Beginning with the line below that contains "Select Payout under" and ending with the line that contains "Click the Copy", copy every line exactly. Copy nothing else.

** Opening Excerpted data block **

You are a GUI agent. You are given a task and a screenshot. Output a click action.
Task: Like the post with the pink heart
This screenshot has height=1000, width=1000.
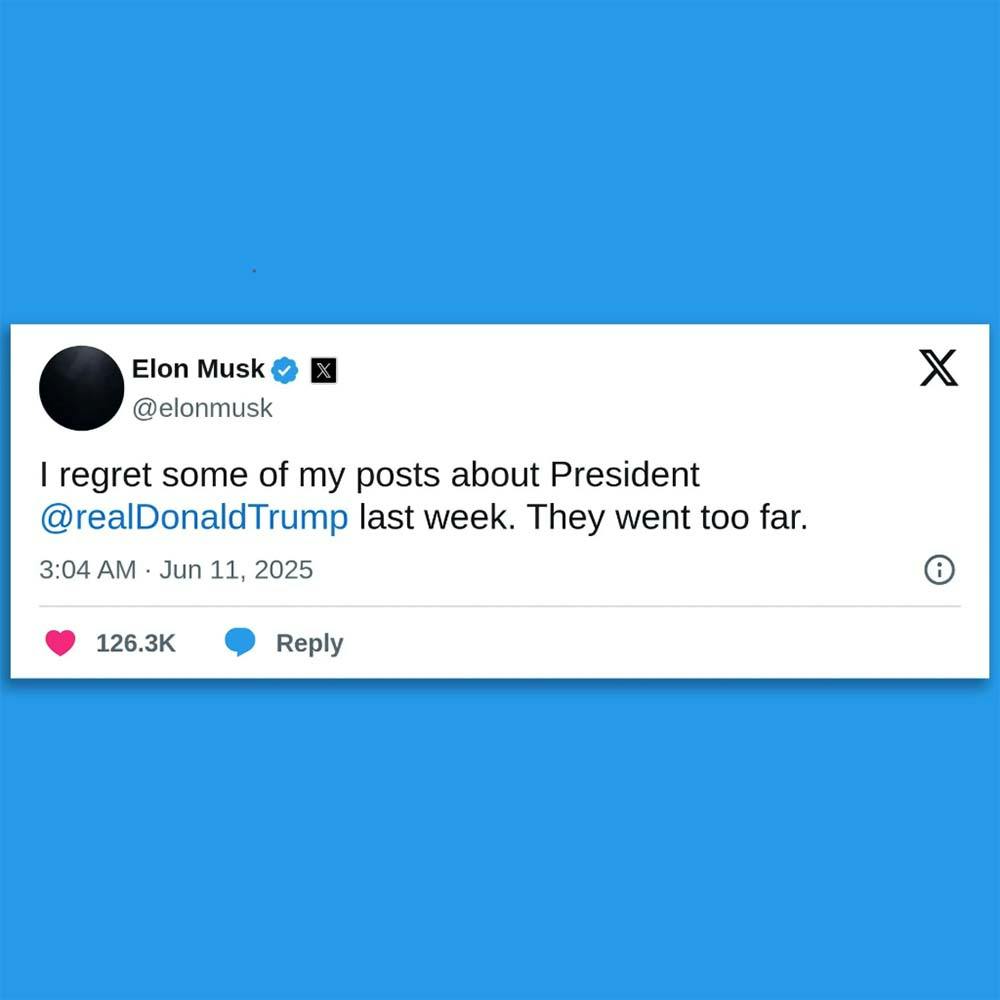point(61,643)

** Closing Excerpted data block **
** Opening Excerpted data block **

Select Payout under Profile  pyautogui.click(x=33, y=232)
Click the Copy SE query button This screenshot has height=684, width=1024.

** Closing Excerpted data block **
** Opening Excerpted data block **

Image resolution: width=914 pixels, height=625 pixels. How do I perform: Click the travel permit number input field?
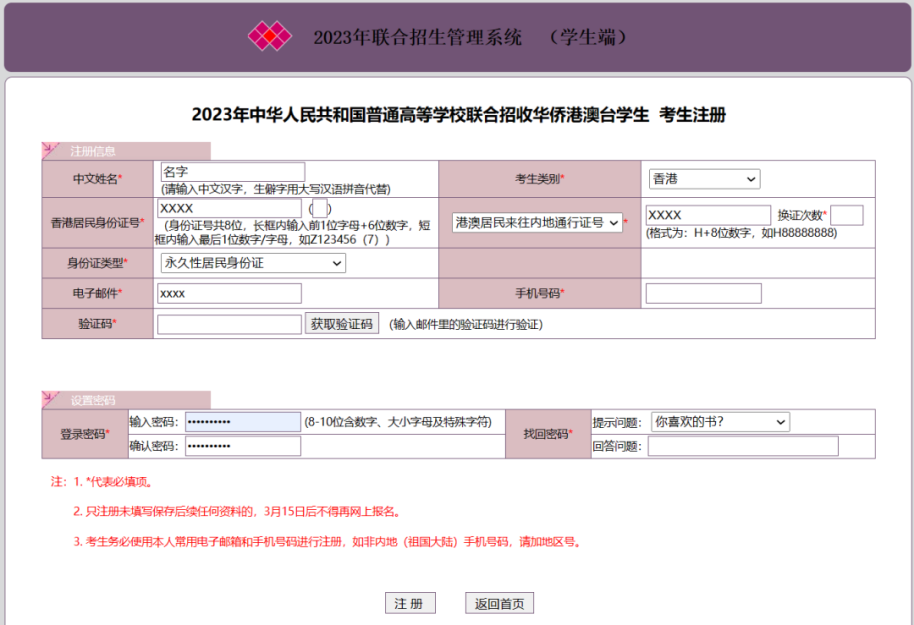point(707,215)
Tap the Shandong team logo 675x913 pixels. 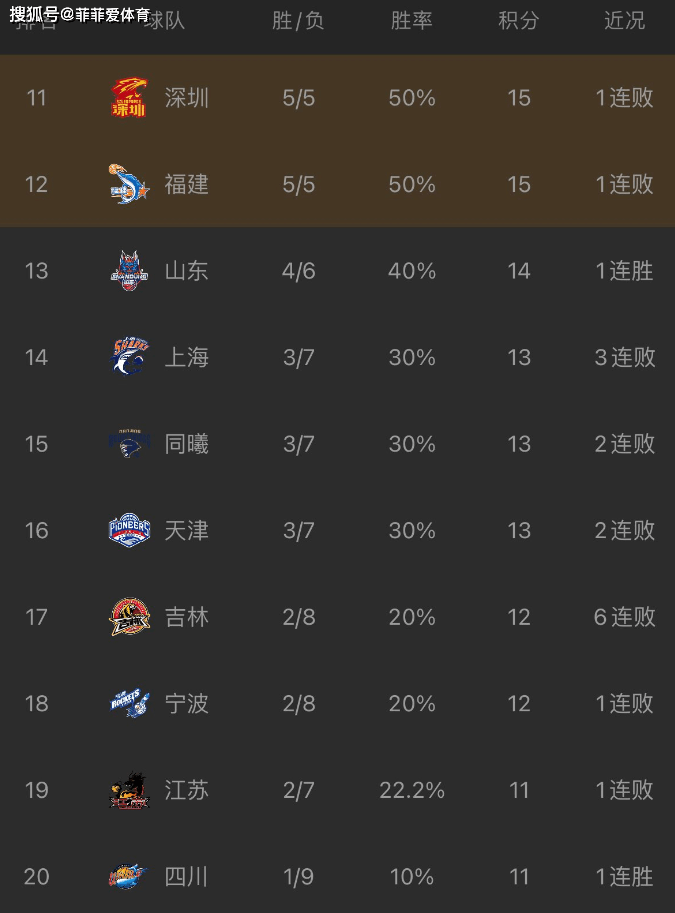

** Closing Excerpted data block **

_Solution for this task_
Select Payout under Profile  pyautogui.click(x=33, y=232)
Click the Copy SE query button This screenshot has height=684, width=1024.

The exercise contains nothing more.